I tossed the pan in the garbage and considered tossing the cookbook with it. I hesitated though and put it back on the stand next to the gigantic stove. One day I hoped I could figure it out, or perhaps have someone cook for me? Maybe that was a more realistic goal. I thought about what I wanted in a partner then. Nothing came to mind.
The door call came through and I picked up long enough to have them sent through. Henry gave me hell over the phone for having delivery again. I just laughed. We both knew I couldn't cook. My neighbour had complained once already for my smoke alarm going off when I tried. I answered the door with my wallet and swiped my card in the machine the delivery guy held.
He looked at me sympathetically and I blushed. Last thing I needed was some guy thinking I was a hopeless cause. I was, but I didn't want him thinking it. That just made it worse somehow.
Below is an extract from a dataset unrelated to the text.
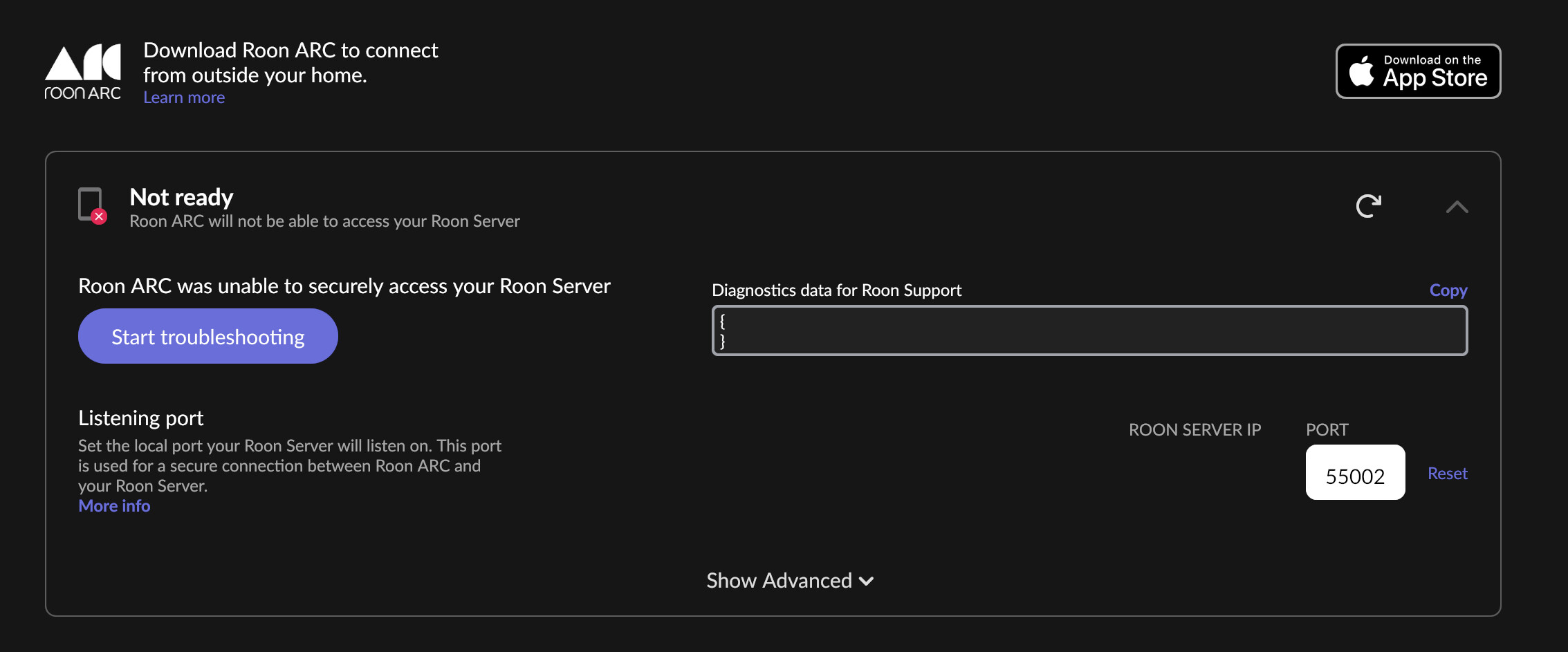Image resolution: width=1568 pixels, height=652 pixels.
Task: Click inside the diagnostics data text box
Action: (1089, 330)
I shut the door and went into the living room where the tv was blaring. I wasn't watching it, I just needed the noise. I opened up the containers and stared at the gourmet dish.
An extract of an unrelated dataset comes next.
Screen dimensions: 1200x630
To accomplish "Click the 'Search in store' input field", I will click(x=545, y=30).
I should have been happy. That's what everyone kept telling me. I was smart, handsome, rich and had everything going for me. That was supposed to make me happy. It didn't. I was lonely, bored, and could have jumped off my balcony any day without feeling an ounce of regret or worry that someone might miss me. I was sad. All the time. What was I missing? Companionship? That elusive thing I'd heard of called love?
I absently ate my meal at the coffee table, staring into space. I needed to find something to do with myself. I needed to find someone to spend time with. I thought about my coworkers and their desire to go to those noisy bars. I grimaced at the thought of the loud music, crammed bodies and greasy foods with alcohol. Not my taste at all.
I needed and wanted more laid back friends. People who liked coffee shops and quiet parks. Perhaps my looks and money attracted the wrong sort of people. Maybe I should just hang out in those places more to find people who did. Okay. I had a plan now. I munched my food with purpose as I browsed online for quaint little coffee shops.
*
The coffee shops were a bust. I attracted these strange women who talked a mile a minute and flirted so badly with me that I stopped going only a week later. I tried a few places and the same executive hunters with bad attitudes seemed to approach me. I really just wanted to sit quietly with a cup of hot chocolate and chat with the regulars. One lady bought me a coffee, ew. I gave it to a homeless man on my way back to the office and he seemed grateful.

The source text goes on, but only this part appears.